Is there any way not to look like the glamorous and adorable Maltese dog? Their dark round eyes and beautiful white coat have made them an instant favorite for many dog owners. But did you know that Maltese dogs are purebreds with a long ancestry?
They have been around for centuries, for more than 2,800 years to be exact, and they are regarded as one of the oldest canine breeds. They were even mentioned in the writings of many famous thinkers, including Strabo and Aristotle. Their deluxe white coat has made them a popular dog show breed as well.
Are you interested in finding out more about this fabulous dog? Like how long do Maltese live and how can you extend their life as a pet owner? We’ve got all of that covered here!
How Long Do Maltese Live?
Maltese live an average of 12-15 years. On average, most Maltese will live to be around 13 years of age. While this is the average age for Maltese dogs, some live considerably longer. It is not uncommon for Maltese to live to be 15, 16, or even 17 years old. Females live somewhat longer than males (1 year longer, on average). Like many other breeds of dogs, it’s difficult to find an official record on the oldest Maltese dog, yet there are many reports online of Maltese living past 18 years of age. As a smaller dog breed, this isn’t unexpected.
Due to their smaller size, Maltese have a longer life expectancy than other larger dog breeds. This implies that Maltese make excellent companions for folks who enjoy spending as much time as possible with their pets.
Now that we know just how long Maltese live, let’s find out all about their life cycle.
The Average Maltese Life Cycle
Now that you know a bit about the Maltese lifespan, let’s go into their life cycle. The average Maltese life cycle consists of puppy, adolescent, adult, and senior stages.

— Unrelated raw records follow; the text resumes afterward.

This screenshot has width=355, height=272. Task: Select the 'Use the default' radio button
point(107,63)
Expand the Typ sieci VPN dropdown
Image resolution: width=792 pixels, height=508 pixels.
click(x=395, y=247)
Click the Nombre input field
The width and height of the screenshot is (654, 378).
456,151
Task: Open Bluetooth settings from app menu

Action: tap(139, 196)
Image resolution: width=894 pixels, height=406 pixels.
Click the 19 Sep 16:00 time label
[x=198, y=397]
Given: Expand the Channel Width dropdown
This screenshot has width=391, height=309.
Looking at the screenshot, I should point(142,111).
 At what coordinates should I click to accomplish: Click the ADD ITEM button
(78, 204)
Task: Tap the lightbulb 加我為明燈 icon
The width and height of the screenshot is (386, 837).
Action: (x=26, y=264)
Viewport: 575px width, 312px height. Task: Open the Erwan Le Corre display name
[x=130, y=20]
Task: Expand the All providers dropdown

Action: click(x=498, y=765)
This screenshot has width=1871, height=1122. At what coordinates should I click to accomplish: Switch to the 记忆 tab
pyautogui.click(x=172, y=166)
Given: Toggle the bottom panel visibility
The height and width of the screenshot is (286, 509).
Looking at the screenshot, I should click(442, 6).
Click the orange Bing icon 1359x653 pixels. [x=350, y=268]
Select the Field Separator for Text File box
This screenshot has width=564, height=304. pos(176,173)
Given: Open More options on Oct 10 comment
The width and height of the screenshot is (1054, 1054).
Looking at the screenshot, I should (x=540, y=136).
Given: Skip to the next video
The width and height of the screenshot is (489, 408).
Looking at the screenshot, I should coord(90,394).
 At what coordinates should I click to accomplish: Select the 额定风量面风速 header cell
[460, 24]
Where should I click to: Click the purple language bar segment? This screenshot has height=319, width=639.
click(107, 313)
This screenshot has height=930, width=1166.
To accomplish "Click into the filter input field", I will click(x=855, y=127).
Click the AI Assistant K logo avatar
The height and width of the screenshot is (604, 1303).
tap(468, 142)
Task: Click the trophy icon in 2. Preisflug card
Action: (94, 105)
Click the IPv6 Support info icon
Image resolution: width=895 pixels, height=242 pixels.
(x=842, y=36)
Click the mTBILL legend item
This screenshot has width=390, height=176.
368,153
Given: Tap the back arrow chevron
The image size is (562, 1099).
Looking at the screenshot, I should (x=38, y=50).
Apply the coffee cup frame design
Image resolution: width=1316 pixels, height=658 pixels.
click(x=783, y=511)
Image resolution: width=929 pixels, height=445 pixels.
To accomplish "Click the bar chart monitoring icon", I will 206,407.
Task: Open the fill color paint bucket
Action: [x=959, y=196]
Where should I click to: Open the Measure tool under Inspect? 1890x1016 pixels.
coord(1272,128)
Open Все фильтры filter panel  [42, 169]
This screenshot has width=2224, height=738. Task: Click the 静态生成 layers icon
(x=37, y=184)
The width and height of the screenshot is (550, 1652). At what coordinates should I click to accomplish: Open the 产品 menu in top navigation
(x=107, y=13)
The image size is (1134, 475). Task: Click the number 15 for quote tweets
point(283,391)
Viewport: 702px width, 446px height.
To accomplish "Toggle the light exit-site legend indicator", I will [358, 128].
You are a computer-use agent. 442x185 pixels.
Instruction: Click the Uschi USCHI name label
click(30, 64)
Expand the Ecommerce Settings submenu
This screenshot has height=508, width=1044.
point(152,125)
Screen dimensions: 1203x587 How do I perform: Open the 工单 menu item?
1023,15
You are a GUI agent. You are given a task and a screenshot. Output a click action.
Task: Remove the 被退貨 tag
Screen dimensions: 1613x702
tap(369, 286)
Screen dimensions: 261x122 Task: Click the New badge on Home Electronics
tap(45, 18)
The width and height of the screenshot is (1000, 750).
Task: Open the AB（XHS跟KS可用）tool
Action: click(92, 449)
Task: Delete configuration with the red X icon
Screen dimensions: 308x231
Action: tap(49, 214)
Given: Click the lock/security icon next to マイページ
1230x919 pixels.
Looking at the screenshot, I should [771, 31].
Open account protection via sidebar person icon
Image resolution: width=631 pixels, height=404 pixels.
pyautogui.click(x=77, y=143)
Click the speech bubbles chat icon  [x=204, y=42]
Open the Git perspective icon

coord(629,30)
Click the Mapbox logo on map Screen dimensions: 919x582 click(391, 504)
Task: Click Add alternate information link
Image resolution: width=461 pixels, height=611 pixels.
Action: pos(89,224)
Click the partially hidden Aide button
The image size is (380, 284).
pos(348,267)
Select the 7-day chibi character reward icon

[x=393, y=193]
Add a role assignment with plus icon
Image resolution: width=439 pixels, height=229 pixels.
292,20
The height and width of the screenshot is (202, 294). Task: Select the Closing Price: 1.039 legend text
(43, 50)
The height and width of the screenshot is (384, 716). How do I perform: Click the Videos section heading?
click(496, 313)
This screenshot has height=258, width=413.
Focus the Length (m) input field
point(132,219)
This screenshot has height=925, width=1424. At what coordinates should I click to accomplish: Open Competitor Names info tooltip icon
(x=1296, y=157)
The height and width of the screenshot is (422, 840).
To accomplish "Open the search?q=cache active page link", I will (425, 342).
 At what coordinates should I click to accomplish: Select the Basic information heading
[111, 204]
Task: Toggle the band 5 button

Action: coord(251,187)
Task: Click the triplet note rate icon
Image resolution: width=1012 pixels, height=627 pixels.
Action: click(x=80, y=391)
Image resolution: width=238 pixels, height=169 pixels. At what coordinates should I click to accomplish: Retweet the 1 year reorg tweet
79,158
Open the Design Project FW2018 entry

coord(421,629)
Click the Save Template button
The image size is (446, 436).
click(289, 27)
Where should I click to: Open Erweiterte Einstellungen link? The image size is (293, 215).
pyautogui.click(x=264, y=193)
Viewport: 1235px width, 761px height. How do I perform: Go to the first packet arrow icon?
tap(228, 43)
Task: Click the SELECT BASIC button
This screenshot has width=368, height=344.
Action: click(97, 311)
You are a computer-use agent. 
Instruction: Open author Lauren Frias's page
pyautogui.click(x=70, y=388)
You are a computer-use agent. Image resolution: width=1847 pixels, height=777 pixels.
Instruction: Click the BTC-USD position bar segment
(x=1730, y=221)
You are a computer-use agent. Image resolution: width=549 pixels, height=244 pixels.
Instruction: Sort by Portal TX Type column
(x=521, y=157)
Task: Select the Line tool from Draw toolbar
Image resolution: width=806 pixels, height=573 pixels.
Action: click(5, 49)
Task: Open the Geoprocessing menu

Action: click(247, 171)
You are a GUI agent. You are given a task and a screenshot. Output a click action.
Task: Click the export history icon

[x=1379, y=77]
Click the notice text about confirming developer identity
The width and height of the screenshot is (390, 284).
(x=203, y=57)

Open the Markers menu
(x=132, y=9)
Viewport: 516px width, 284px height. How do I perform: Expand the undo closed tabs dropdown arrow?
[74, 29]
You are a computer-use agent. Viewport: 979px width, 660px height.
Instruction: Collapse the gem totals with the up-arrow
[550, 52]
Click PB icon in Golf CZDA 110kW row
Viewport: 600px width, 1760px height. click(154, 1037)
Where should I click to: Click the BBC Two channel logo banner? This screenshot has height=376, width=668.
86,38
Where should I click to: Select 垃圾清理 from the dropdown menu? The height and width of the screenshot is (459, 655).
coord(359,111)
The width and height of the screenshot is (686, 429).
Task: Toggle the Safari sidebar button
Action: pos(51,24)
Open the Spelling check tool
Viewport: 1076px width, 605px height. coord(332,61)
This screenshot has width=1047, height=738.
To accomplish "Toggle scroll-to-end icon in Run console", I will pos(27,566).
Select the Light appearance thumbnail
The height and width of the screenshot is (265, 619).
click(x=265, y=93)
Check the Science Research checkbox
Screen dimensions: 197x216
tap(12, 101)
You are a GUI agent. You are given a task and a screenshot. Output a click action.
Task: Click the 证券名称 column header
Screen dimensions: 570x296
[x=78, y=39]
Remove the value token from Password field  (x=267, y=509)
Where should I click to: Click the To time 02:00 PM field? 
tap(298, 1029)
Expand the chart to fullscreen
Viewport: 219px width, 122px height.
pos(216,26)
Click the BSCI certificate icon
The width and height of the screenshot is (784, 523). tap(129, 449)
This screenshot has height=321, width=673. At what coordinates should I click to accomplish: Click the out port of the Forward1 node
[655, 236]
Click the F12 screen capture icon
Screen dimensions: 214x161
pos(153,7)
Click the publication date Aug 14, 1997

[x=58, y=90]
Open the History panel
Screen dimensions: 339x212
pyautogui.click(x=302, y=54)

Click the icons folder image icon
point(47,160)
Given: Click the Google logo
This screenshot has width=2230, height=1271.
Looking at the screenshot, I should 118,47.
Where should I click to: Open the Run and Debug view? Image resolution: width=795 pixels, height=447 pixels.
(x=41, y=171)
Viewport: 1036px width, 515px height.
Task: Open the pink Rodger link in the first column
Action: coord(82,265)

Like all other puppies, Maltese puppies are born deaf, blind, and unable to manage their body temperature. Maltese puppies begin to see and hear at 2-3 weeks of age and are able to stand and move around a bit. They can now learn about their environment since their senses have developed. The first eight weeks of a puppy’s life should be spent with its mother and siblings before starting life with their new owner as they still rely on their mother for sustenance and warmth.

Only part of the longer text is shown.